Entre otras muchas opiniones, hemos oído decir que el idioma y la religión fueron el mayor legado que nos dejó la conquista. Como no es el caso hablar de religión este día, dejaremos escritas algunas ideas sobre el idioma. 

Y eso nos hace pensar de inmediato en la riqueza expresiva que nos ha brindado el español (entendido como el idioma que nos dejaron los españoles tras la conquista). Nuestra mente vuela de pronto más allá del Quijote, que se quedó en Europa y pasa rozando a Rubén Darío, a Juan Ramón Molina, a Neruda o a García Márquez, por nombrar solo a unos cuantos.

Y sin mayor esfuerzo, nos sentimos dichosos y bien servidos por ser capaces de expresar por escrito o habla, en forma por demás maravillosa, nuestras opiniones y sentimientos, los colores de nuestras auras a lo largo del día, las angustias de nuestras almas y el sabor de un buen helado. Y nuestro corazón se siente casi satisfecho.

Nuestra alegría crece pensando en los soberbios escritos que nos dejaron, entre otros, don Rafael Heliodoro Valle, don Claudio Barrera, don Alfonso Guillén Zelaya…

Pero…¿qué sabemos en realidad de los idiomas -llamados así todos, para no menospreciar, ni discutir inútilmente- que se hablaban en nuestra tierra antes de ser tan afortunadamente “descubiertos”?. 

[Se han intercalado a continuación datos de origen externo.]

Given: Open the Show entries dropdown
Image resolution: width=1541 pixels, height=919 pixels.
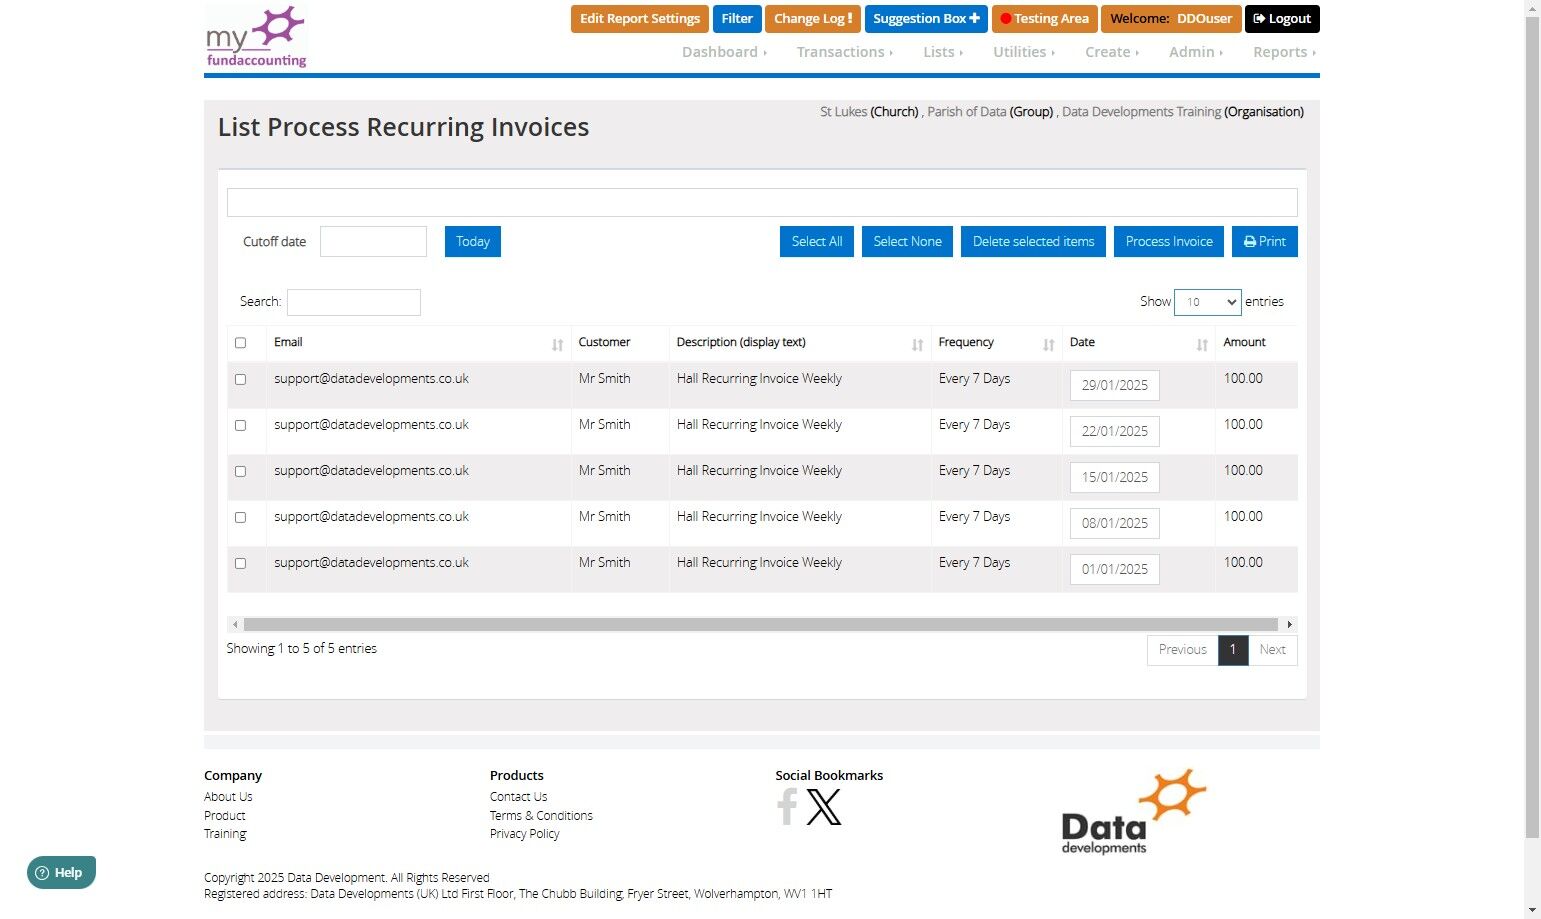Looking at the screenshot, I should tap(1208, 302).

Nos enteramos hace muy poco que el lenca es casi lengua muerta. Y pasó a mejor vida sin que su estudio, por lo menos superficial, haya sido nunca materia obligatoria en nuestras escuelas. Algo similar puede pasarle al chortí, al garífuna y a todos esos idiomas ancestrales que se resisten a aceptar la derrota.

En esta era digital, nuestro aporte al idioma no ha sido poco, como nos cuentan en “Hondurastips”: “Si bien el castellano es la lengua oficial en la mayoría de Honduras, así como en gran parte de Latinoamérica en general, existen ciertos “hondureñismos” que no se interpretan igual en el país como en la madre patria o los mismos países vecinos. Cada país, dentro de su cultura única, maneja ciertos vocablos y frases con raíces en las lenguas que se hablaban en estas tierras antes del Descubrimiento de América, llamados “americanismos”.

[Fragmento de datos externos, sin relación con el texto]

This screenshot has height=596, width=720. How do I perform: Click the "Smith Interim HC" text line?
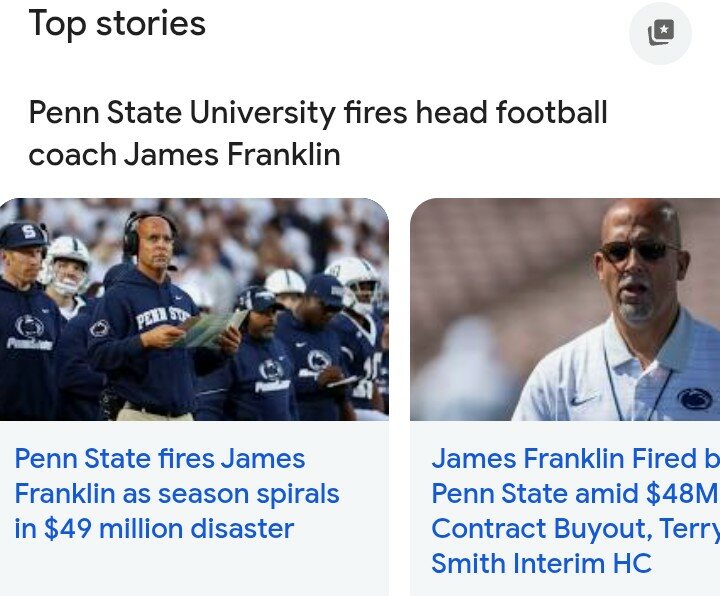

Entre las lenguas que han dejado su huella en los “hondureñismos”, se encuentran la lenca, náhuatl y por supuesto, la maya. La Real Academia Española, dedicada a la protección y el registro de nuestro idioma en todas sus manifestaciones, se ha encomendado la tarea de recopilar todas estas palabras, produciendo un diccionario de americanismos con más de 120,000 acepciones”.

Este día del idioma no nos queda del todo dulce en el paladar. No se trata de una necia y tardía rebeldía, pero queda escrita mi protesta: A ese milagro cotidiano que nos permite una expresión ilimitada de nuestros pensamientos, tenemos que agregarle la amargura de saber que fue grabado en nuestra mente con la sangre de nuestros ancestros.